Thomas Cook, which also has significant operations in mainland Europe, employs 21,000 people, many of them in the United Kingdom. It also operates about 560 shops on UK high streets, making its collapse particularly jarring for the country's tourism industry.

However, the impact of the bankruptcy reaches far beyond the national level as the company has been heavily involved in tourism markets of many countries throughout the world, which now brings additional problems for everyone involved.

According to Tunisian Tourism Minister Rene Trabelsi, cited by Reuters news agency, the company owes 60 million Euros ($66 million) to various hotels in the country.
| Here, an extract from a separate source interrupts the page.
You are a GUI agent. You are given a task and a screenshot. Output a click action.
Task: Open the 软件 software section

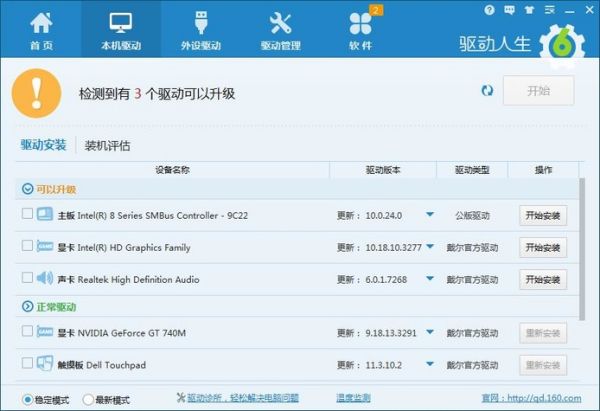(x=360, y=30)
The minister intends to bring this issue to the attention of the UK Embassy in Tunisia.

In Greece, Thomas Cook was one of the main players on the market, so the bankruptcy has put the put the future of the country's tourism industry on edge. In an interview with a local radio station, Michalis Vlatakis, head of the Greek island of Crete's tourist agencies' association, compared the situation to a 7.0 magnitude earthquake that was followed by a tsunami, given that about 70 percent of the island's tourism enterprises were in business with Thomas Cook. What makes the situation even more regrettable is that just this spring the company promised to invest 150 million euros in Greece's tourism industry.

As the company departs from the market, what concerns everyone is who will rush into the temporary vacuum. At the moment UK-German travel agency TUI seems to be the Primary beneficiary. According to Barron's financial newspaper, TUI's shares have jumped 7.5 percent, followed by Dart Group (7.1 percent), which owns low-coster airline, EasyJet (3.4 percent) and Ryanair (1.1 percent).

Some hope that Thomas Cook's exit will create breathing room for an already overcrowded industry, helping to adjust to recent technological advancement that have changed the way people go on vacations.